— start of Document section —

PALM HARBOR — When the bright red muscle car rumbled up, Bill Morey's eyes twinkled.
He had waited weeks for the chance to ride shotgun in such a car. The throaty sound of the 1970 Pontiac LeMans arriving outside his assisted living facility got his attention.
"Listen at that," Morey said Sunday morning with a smile.
Nearly deafened by the roar of artillery fire in World War II, and more recently laid up by a blood clot that initially paralyzed him, Morey, 87, had a wish come true Sunday, thanks to an enterprising counselor and a willing volunteer.
It was his wish to drive a muscle car himself. But when he was hoisted from his wheelchair to be a passenger in the car that met him at the Accordia Woods Assisted Living Facility, he was in his element nonetheless.
His room at the facility is nicknamed "Wild Bill's Garage." Models of classic cars line the shelves. When he's in the room, he's either watching car shows on television or looking through his car books.

— end of Document section —
— start of Dataset content —

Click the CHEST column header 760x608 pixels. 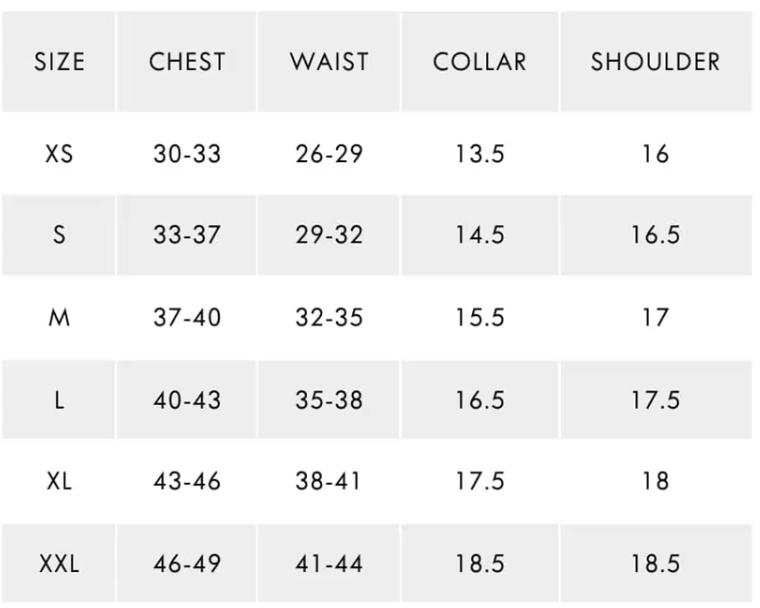pyautogui.click(x=187, y=61)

— end of Dataset content —

- **Given exercise 1**
Answer these from the article about Bill Morey:
(a) What make, model and year of car arrived outside the assisted living facility?
(b) How old is Morey?
(c) What is Morey's room at the facility nicknamed?
- **Given exercise 2**
Transcribe everything in the article about Bill Morey from "PALM HARBOR —" down to "with a smile.".

- **Complete output 1**
(a) A 1970 Pontiac LeMans
(b) 87
(c) "Wild Bill's Garage"

- **Complete output 2**
PALM HARBOR — When the bright red muscle car rumbled up, Bill Morey's eyes twinkled.
He had waited weeks for the chance to ride shotgun in such a car. The throaty sound of the 1970 Pontiac LeMans arriving outside his assisted living facility got his attention.
"Listen at that," Morey said Sunday morning with a smile.